**TASK**
The entire listing below is to be written out exactly, minus the pictures.

**INPUT RECORDS**
- Opening Delimiter -

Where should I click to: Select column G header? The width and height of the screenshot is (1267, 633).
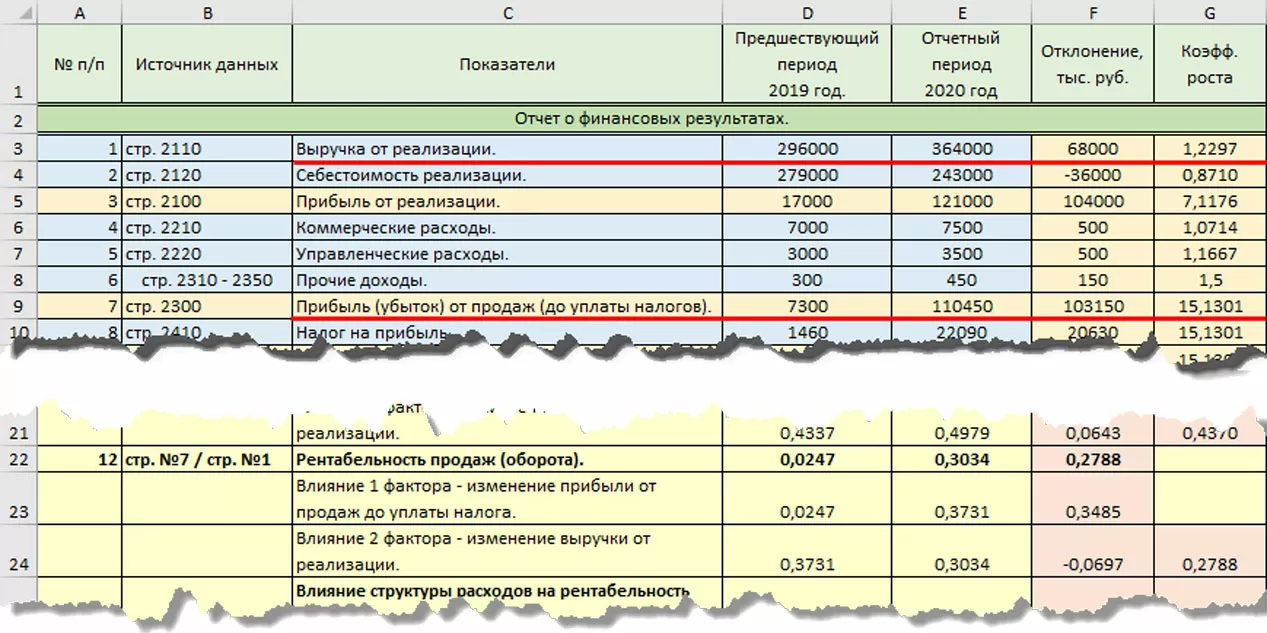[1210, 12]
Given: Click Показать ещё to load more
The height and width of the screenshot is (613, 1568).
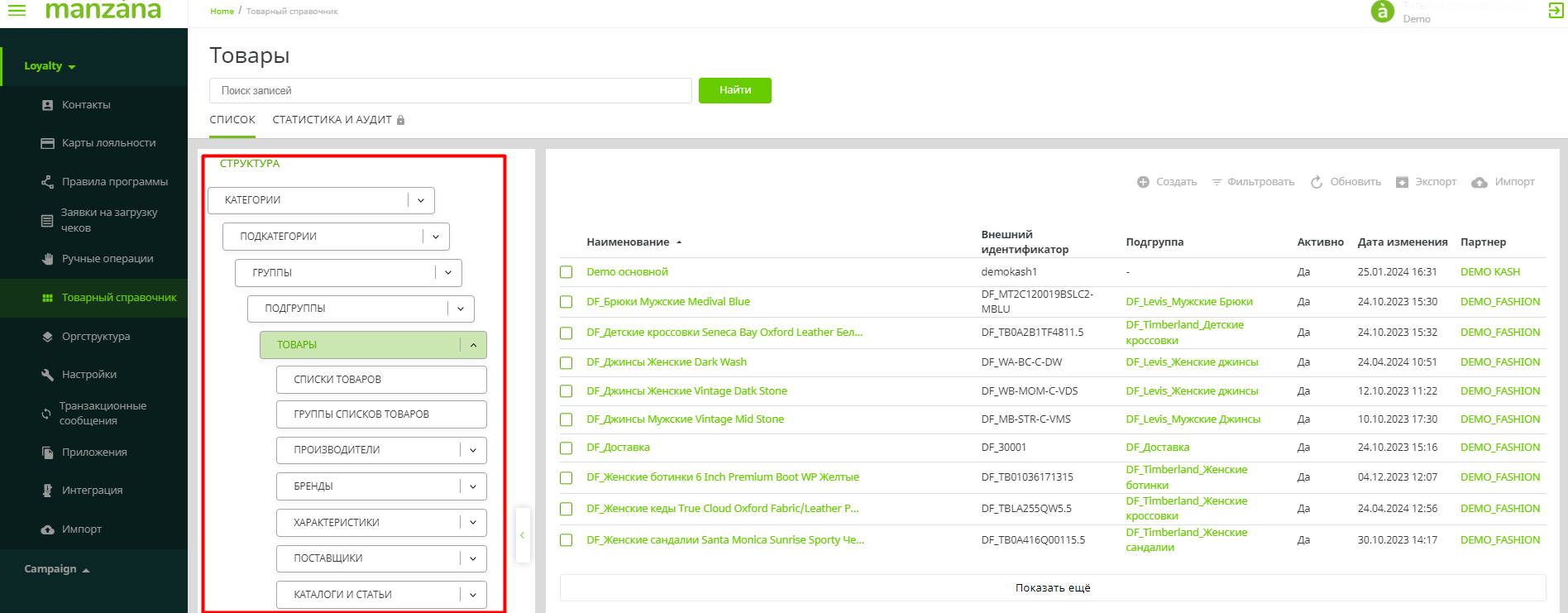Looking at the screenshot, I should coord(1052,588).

- Closing Delimiter -

**ANSWER**
Where should I click to: Select column G header? The width and height of the screenshot is (1267, 633).
[1210, 12]
Given: Click Показать ещё to load more
The height and width of the screenshot is (613, 1568).
Looking at the screenshot, I should coord(1052,588).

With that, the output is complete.